Exam AZ-305 topic 1 question 28 discussion

Password based. https://learn.microsoft.com/en-us/azure/active-directory/manage-apps/plan-sso-deployment#single-sign-on-options

C is the answer. https://learn.microsoft.com/en-us/azure/active-directory/manage-apps/plan-sso-deployment#single-sign-on-options Password-based - Choose password-based when the application has an HTML sign-in page. Password-based SSO is also known as password vaulting. Password-based SSO enables you to manage user access and passwords to web applications that don't support identity federation. It's also useful where several users need to share a single account, such as to your organization's social media app accounts. Password-based SSO supports applications that require multiple sign-in fields for applications that require more than just username and password fields to sign in. You can customize the labels of the username and password fields your users see on My Apps when they enter their credentials.
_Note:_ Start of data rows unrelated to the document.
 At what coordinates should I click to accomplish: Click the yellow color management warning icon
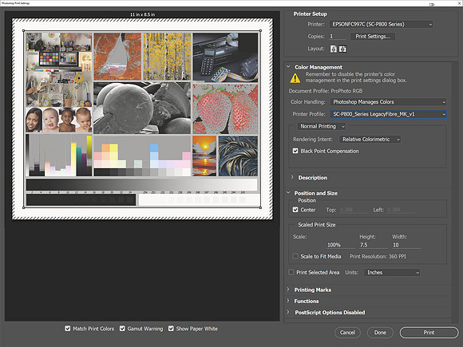tap(295, 78)
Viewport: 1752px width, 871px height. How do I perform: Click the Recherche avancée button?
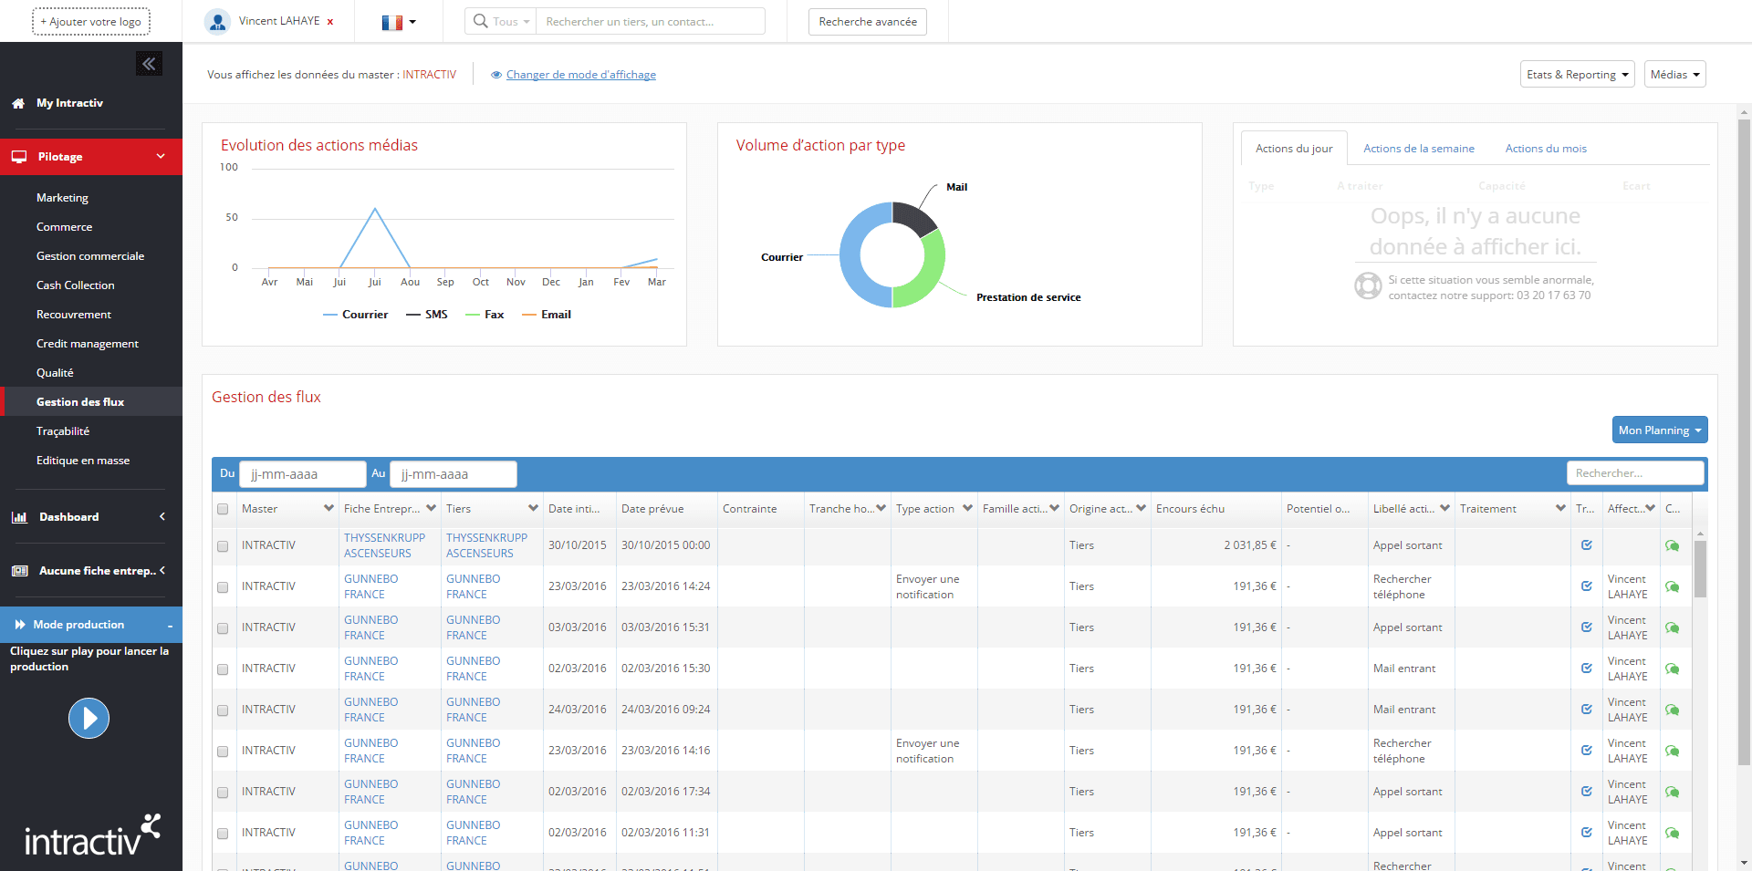867,22
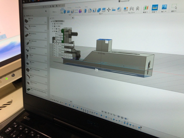Toggle eye icon of green-highlighted browser component
Screen dimensions: 184x138
(54, 30)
Password-based SSO allows you to manage credentials for applications that do not support identity providers. It works by securely storing the username and password in Azure AD and automatically signing in users when they access the application. So, the correct answer is C. password-based.

C is correct

AI Answer: Given your scenario, the best SSO method to use would be D. OpenID Connect1 . Here's why the other options are not suitable: A. Header-based: This method is typically used for API authentication rather than user authentication for applications2 3 . B. SAML (Security Assertion Markup Language): While SAML is a valid SSO method, it is more commonly used for enterprise applications and requires more complex setup and management3 . C. Password-based: This is not an SSO method but rather the traditional way of logging in with a username and password, which you're already using and want to move away from. OpenID Connect is a simple identity layer on top of the OAuth 2.0 protocol and is well-suited for applications that need to authenticate users via an identity provider like Azure AD2 3 . It allows users to log in with their existing credentials and provides a seamless SSO experience.
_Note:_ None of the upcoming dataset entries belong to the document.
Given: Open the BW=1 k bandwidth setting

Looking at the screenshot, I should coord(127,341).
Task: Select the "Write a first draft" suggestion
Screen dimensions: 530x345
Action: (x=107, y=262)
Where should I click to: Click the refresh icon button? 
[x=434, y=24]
Such an confusing question Microsoft! It says that the app doesn't support identity providers, than it taks about upgrading it. But as part of the upgrade, we could make the app support identity providers! In that case, maybe OpenID Connect could also be a valid answer!

Password-Based SSO: This method is ideal for applications that do not support identity providers or modern authentication protocols. It enables Azure AD to securely store and manage the application's credentials. Users authenticate with Azure AD, and then Azure AD provides the stored credentials to the application.

Passed the exam on 10-Jan-24. This question appeared on the exam

Confusing, the article stated with application registration, it will set to use OpenID Connect and OAuth by default. Only Application Proxy is used with password-based!!

Thanks to all who have mentioned the exam dates

C. password-based

Badly worded question and answers. I'd lean towards password based authentication as being the "most correct" answer. However, in the real world, probably use linked mode or similar.

Exam Question 12/28/2022

Answer is C

How do we say the application is hosted in on-prem? If so, answer is correct.